King did not begin by speaking to the evil of their condition. The first thing he did, was to transport them above the garbage of the streets of Memphis, to the very roof of the universe itself. “Something is happening in Memphis; something is happening in our world. And you know, if I were standing at the beginning of time, with the possibility of taking a kind of general and panoramic view of the whole of human history up to now, and the Almighty said to me, ‘Martin Luther King, which age would you like to live in?’ I would take my mental flight by Egypt, and I would watch God’s children in their magnificent trek from the dark dungeons of Egypt through, or rather across the Red Sea, through the wilderness on toward the promised land. And in spite of its magnificence, I wouldn’t stop there. I would move on by Greece and take my mind to Mount Olympus. And I would see Plato, Aristotle, Socrates, Euripides and Aristophanes assembled around the Parthenon. And I would watch them around the Parthenon as they discussed the great and eternal issues of reality. But I wouldn’t stop there.... “ This was the beginning of King’s last speech, delivered without notes, on a rain-swept night in Memphis, to a half-empty church.
“Strangely enough, I would turn to the Almighty and say, ‘if you allow me to live just a few years in the second half of the 20th century, I will be happy.’ Now that’s a strange statement to make, because the world is all messed up. The nation is sick. Trouble is in the land; confusion all around. That’s a strange statement. But I know, somehow, that only when it is dark enough can you see the stars.” King made it clear, that of all the places in the universe that he would prefer to be, in all of time, it was Memphis, to give his life for garbage men, one day later.

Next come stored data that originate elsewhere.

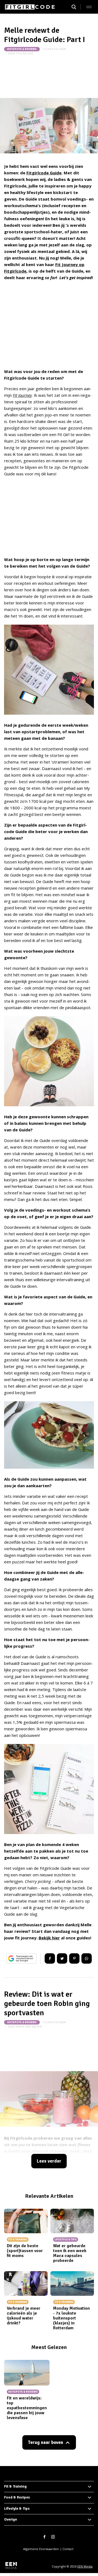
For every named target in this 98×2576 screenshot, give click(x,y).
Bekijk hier (49, 1937)
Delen (50, 1958)
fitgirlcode (24, 53)
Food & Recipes (17, 2497)
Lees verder (49, 2161)
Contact (68, 2549)
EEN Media (85, 2566)
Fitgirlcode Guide (44, 172)
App (86, 1958)
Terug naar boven (45, 2442)
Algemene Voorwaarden (41, 2549)
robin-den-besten (29, 2026)
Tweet (62, 1958)
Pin (74, 1958)
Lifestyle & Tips (17, 2508)
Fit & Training (15, 2486)
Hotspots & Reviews (22, 49)
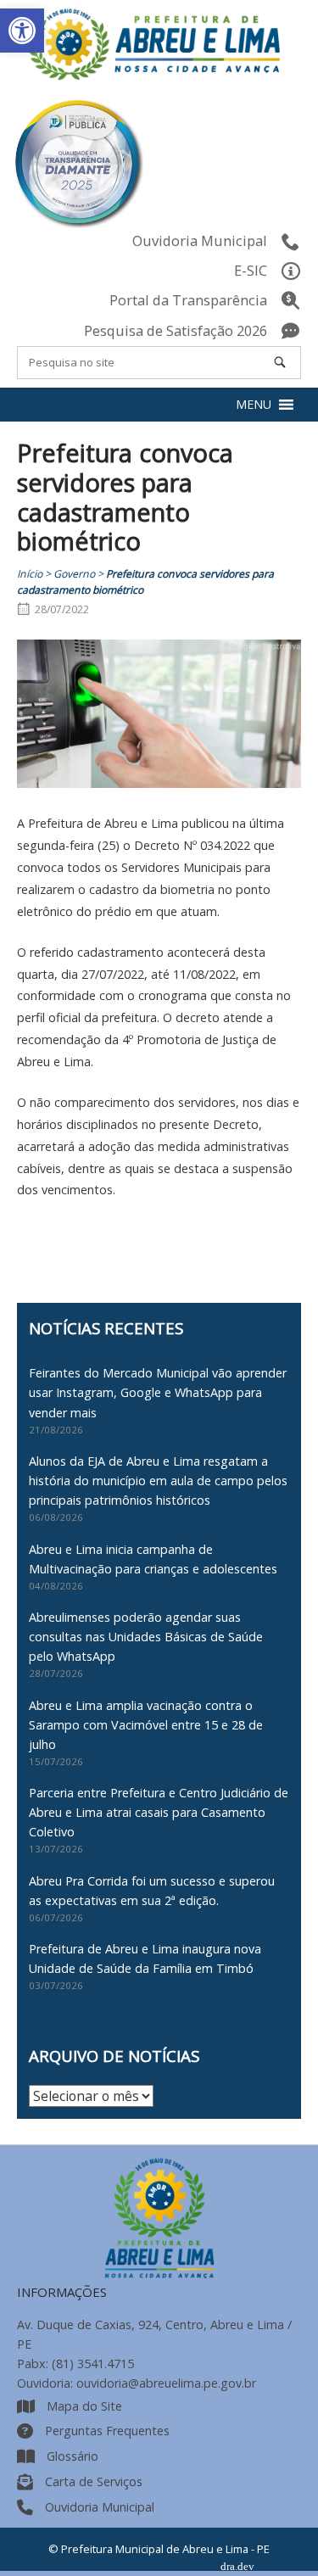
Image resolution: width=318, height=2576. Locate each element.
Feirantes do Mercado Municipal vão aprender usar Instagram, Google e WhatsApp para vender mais (158, 1392)
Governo (74, 574)
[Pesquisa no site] (280, 362)
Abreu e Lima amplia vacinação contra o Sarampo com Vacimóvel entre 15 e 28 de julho (146, 1724)
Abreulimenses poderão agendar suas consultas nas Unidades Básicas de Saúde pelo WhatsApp (146, 1636)
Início (29, 574)
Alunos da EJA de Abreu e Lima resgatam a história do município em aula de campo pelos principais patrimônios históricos (158, 1480)
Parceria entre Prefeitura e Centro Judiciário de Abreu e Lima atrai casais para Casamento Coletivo (158, 1812)
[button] (22, 30)
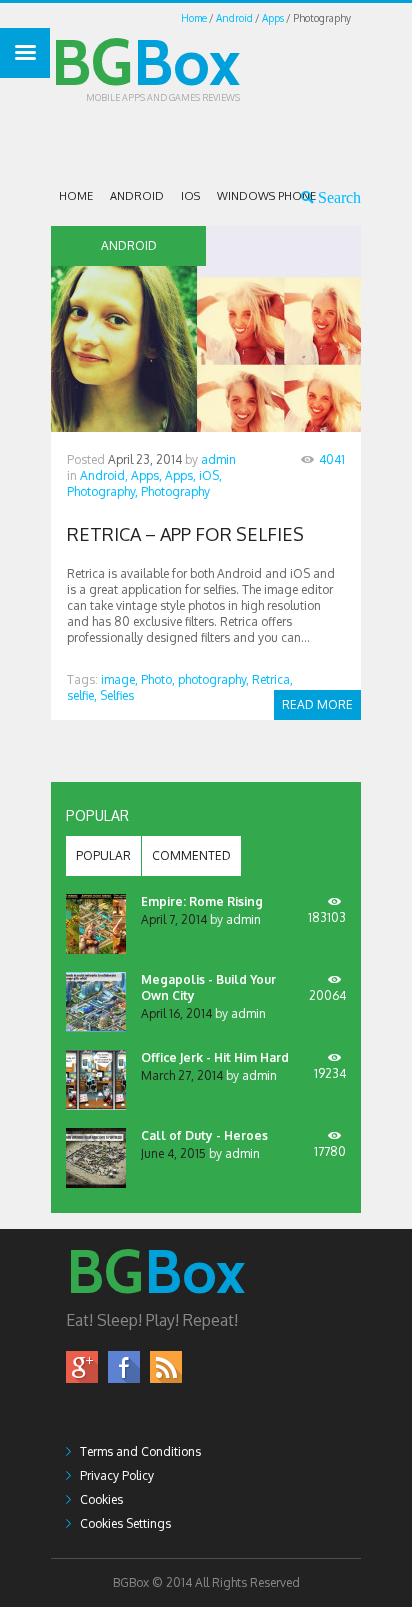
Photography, (102, 491)
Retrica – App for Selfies (185, 534)
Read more (317, 704)
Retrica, (272, 679)
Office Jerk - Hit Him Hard (215, 1057)
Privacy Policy (117, 1475)
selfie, (82, 695)
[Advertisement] (231, 139)
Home (194, 18)
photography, (213, 679)
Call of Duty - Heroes (204, 1135)
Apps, (146, 475)
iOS (190, 196)
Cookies (101, 1499)
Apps (273, 18)
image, (119, 679)
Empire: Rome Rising (202, 901)
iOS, (210, 475)
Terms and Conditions (140, 1451)
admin (218, 459)
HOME (76, 196)
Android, (104, 475)
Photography (175, 491)
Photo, (158, 679)
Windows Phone (266, 196)
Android (234, 18)
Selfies (117, 695)
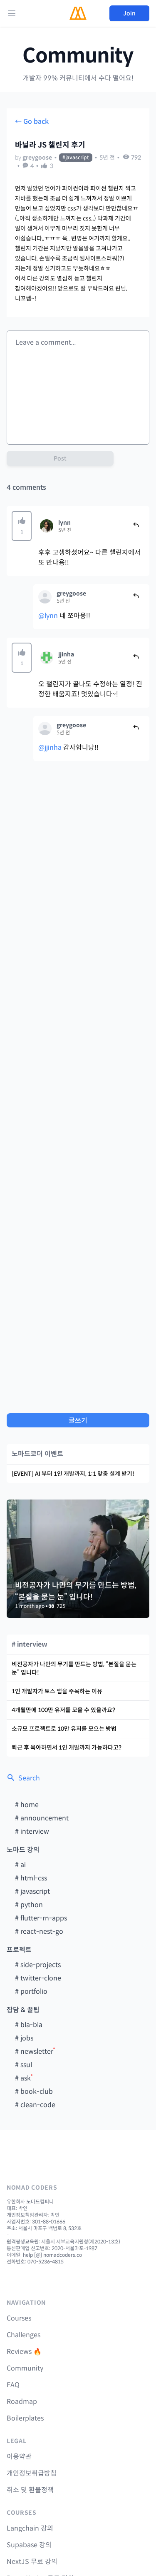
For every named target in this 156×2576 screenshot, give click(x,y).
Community (77, 55)
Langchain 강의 (30, 2528)
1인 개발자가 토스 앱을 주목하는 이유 (57, 1691)
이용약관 (19, 2456)
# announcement (42, 1818)
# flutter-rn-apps (41, 1918)
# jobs (24, 2038)
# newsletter (34, 2051)
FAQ (13, 2385)
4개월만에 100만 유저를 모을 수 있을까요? (63, 1710)
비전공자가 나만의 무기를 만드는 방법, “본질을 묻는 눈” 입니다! (74, 1668)
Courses (19, 2318)
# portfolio (31, 1991)
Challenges (23, 2335)
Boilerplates (25, 2418)
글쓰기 (78, 1420)
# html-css (31, 1878)
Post (60, 458)
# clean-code (35, 2104)
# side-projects (38, 1964)
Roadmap (22, 2401)
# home (27, 1804)
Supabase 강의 (29, 2545)
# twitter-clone (38, 1978)
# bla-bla (28, 2024)
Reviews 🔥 (24, 2351)
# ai (20, 1864)
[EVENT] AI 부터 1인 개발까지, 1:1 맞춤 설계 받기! (73, 1473)
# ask (23, 2078)
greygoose (37, 157)
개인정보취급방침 (32, 2473)
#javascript (75, 157)
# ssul (23, 2064)
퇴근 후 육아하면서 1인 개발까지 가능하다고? (66, 1747)
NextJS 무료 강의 (32, 2561)
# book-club (34, 2091)
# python (29, 1904)
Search (29, 1778)
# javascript (32, 1891)
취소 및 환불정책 (30, 2490)
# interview (32, 1831)
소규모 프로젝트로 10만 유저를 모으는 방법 (64, 1728)
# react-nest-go (39, 1931)
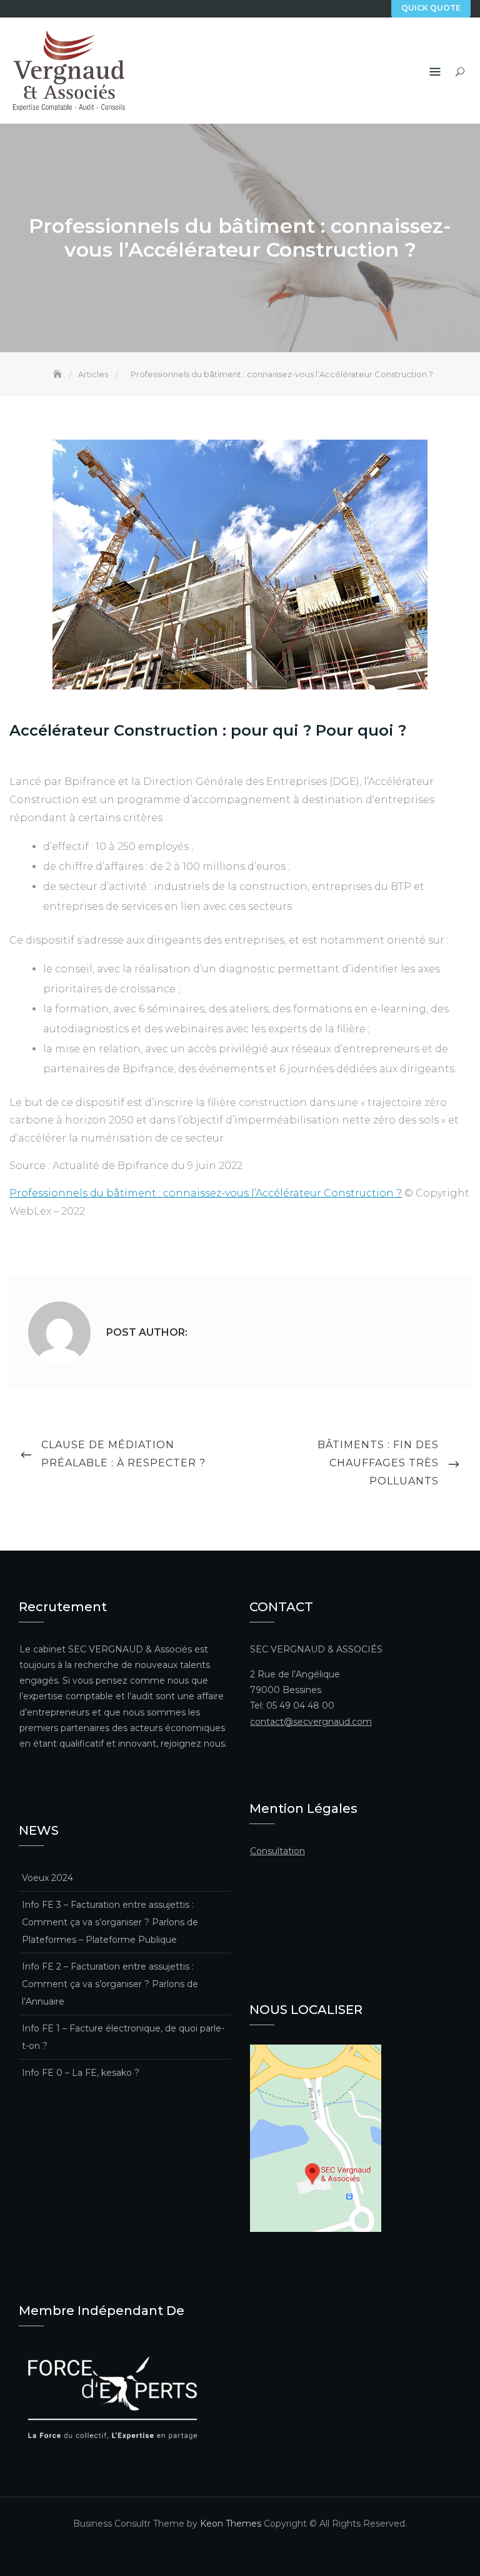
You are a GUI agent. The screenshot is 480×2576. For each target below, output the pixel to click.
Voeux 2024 (47, 1877)
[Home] (59, 374)
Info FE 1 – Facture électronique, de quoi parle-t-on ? (123, 2037)
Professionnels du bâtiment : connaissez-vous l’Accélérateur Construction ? (205, 1193)
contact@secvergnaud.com (311, 1721)
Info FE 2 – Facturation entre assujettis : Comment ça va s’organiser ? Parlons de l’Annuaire (110, 1984)
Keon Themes (230, 2523)
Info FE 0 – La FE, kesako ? (80, 2072)
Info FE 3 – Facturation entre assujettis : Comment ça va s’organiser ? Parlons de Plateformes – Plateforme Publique (110, 1922)
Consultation (277, 1851)
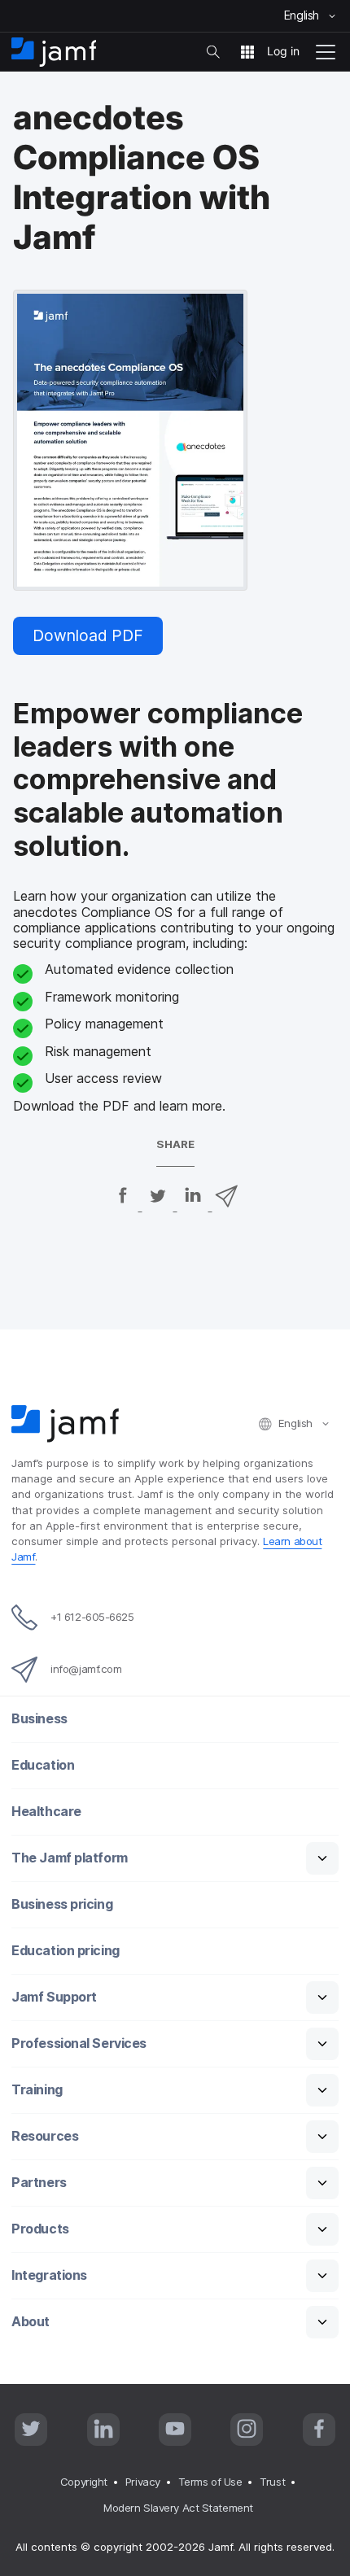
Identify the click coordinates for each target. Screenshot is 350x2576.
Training (36, 2090)
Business (39, 1719)
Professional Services (79, 2043)
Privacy (142, 2481)
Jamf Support (54, 1997)
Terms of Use (210, 2481)
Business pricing (61, 1904)
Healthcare (46, 1811)
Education (42, 1765)
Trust (272, 2481)
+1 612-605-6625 (91, 1616)
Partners (38, 2182)
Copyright (83, 2481)
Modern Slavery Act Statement (177, 2507)
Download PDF (88, 635)
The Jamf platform (69, 1858)
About (30, 2321)
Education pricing (65, 1950)
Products (39, 2229)
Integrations (49, 2275)
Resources (44, 2136)
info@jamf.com (85, 1668)
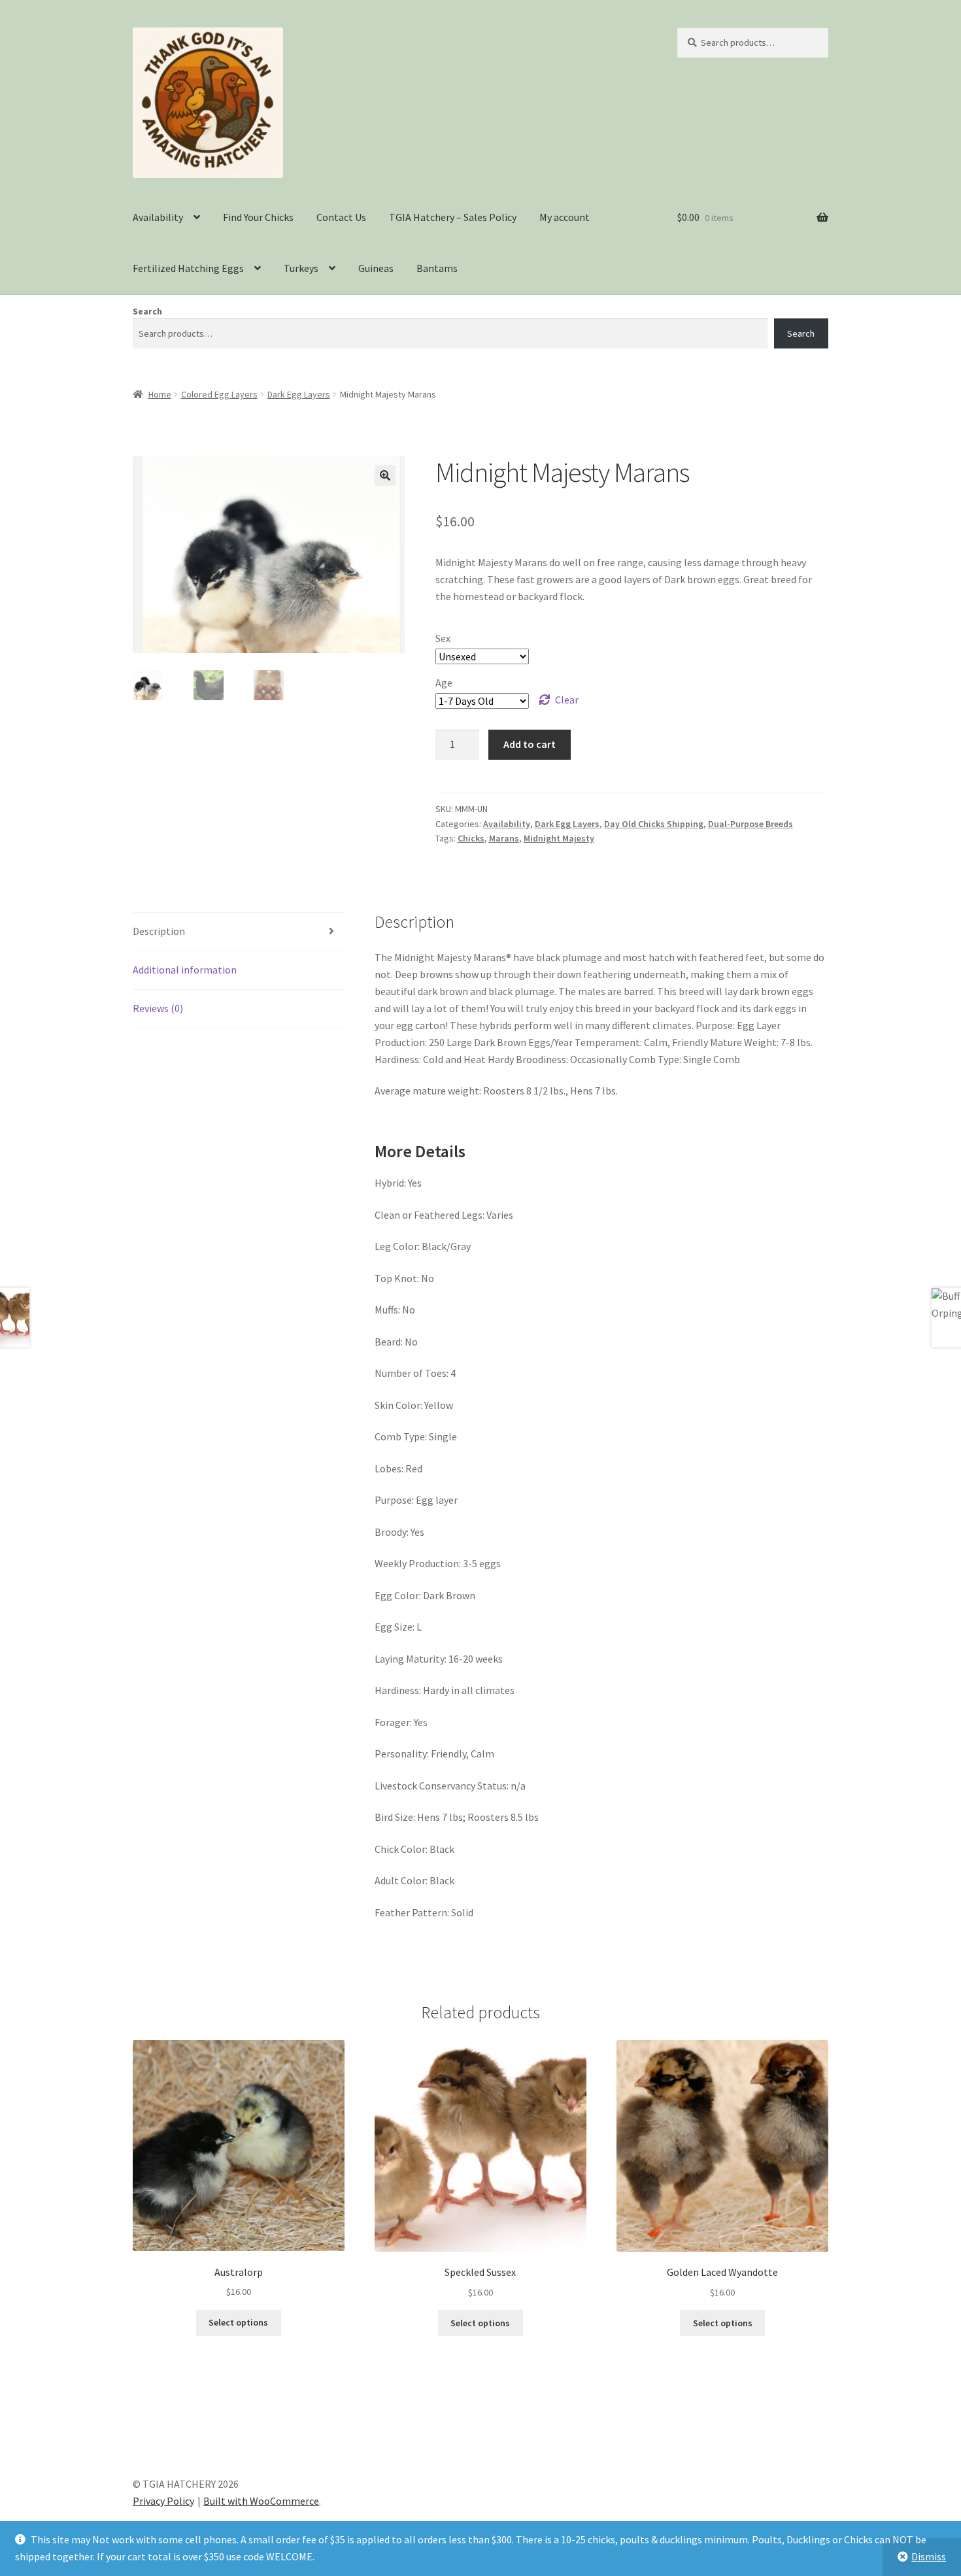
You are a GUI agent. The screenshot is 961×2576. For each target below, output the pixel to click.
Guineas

It is such a beautiful vision of humanity, a vision of hope, rooted in human creativity and its expression in physical economy, that can breathe life into the dry bones of a world on the brink of arrogant self-destruction. That, not coercion, is the mark of the true warrior soul. Our war is not against flesh and blood, but against the decayed and dying axioms of empire. A new security and development architecture, achieved now, is humanity’s best hope, and may well prove the measure of our moral fitness to survive. Private citizen or President, it is only when we can recognize Kings in garbage men, or Christ in the Gaza rubble, that we will free ourselves, and our nations.